In a recent decision, the Federal Trade Commission raised the civil penalty for certain telemarketing sales law violations from $16,000 to $40,000 per instance, including fines for contacting individuals on Do-Not-Call (DNC) lists.

The FTC says the fee was more than doubled to adjust for inflation. The fine had been $16,000 since February of 2009; earlier it had been $11,000.

The Telemarketing Sales Rule (TSR) was adopted by the FTC to protect consumers against deceptive acts or practices by telemarketers. As such, it restricts the making of telemarketing calls and the use of automatic telephone dialing (robocalling) systems, and artificial or prerecorded voice messages. The rules apply to common carriers as well as to other marketers.

If your business uses telemarketing (a plan, program or campaign to induce the purchase of goods or services or a charitable contribution involving more than one interstate telephone call), you’ll want to read up on the do’s and don’ts of the TSR if paying $40,000 a pop per violation wouldn’t sit well with your accountants.
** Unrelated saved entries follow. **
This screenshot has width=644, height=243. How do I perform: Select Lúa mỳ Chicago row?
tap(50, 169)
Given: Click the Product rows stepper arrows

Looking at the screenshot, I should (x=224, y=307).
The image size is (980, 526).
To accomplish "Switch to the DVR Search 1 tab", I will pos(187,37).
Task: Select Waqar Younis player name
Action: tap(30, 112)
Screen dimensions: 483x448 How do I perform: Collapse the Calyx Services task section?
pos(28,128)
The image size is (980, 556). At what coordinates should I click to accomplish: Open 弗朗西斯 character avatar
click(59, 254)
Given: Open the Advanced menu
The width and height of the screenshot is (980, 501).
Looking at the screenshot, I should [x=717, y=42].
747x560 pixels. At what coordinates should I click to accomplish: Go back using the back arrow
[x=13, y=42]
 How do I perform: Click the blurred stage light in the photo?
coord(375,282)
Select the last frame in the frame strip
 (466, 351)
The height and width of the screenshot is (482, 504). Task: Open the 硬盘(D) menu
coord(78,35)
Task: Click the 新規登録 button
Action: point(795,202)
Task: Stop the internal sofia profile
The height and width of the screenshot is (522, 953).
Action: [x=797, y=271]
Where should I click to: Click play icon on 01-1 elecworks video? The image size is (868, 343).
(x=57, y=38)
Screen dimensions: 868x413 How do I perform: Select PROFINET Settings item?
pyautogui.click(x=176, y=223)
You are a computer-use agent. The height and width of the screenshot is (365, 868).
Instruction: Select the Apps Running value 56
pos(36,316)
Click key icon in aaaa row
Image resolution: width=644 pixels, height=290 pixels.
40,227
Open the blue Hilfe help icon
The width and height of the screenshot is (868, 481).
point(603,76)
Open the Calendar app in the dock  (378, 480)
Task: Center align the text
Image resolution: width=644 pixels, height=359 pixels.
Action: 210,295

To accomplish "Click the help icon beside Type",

Don’ts—Avoid these common mistakes:

  • Calling numbers on the National DNC Registry without an exemption
  • Failing to suppress against the National DNC Registry once an established business relationship has expired
  • Neglecting to suppress against the business’s internal DNC list at the required minimum frequency
  • Failing to honor DNC requests or a DNC policy request within 30 days
  • Neglecting to train agents to make all TSR-required disclosures at the beginning of every call
  • Placing calls outside of the allowable timeframe of 8 a.m. to 9 p.m.
  • Failing to display accurate caller identification information (caller’s name and telephone number)
  • Abandoning more than 3 percent of calls per campaign per month

Do’s—Follow these best practices to comply with TSR:

  • Make certain prompt disclosures in every outbound and inbound call, including information a consumer would need to make an informed decision, before the consumer pays for the goods or services offered.
  • Promptly disclose four items of information before any sales pitch is given: seller’s identity; purpose of the call (to sell goods of services); the nature of the goods/services; in the case of a prize promotion, that no purchase or payment is required to participate or win.
  • Get express verifiable authorization if accepting payment by methods other than credit or debit card.
  • Maintain records for 24 months.
  • Comply with entity-specific DNC requirements.
  • Include a prompt keypress or voice-activated opt-out mechanism in any prerecorded message call on behalf of a non-profit organization to a member of, or previous donor to, the non-profit.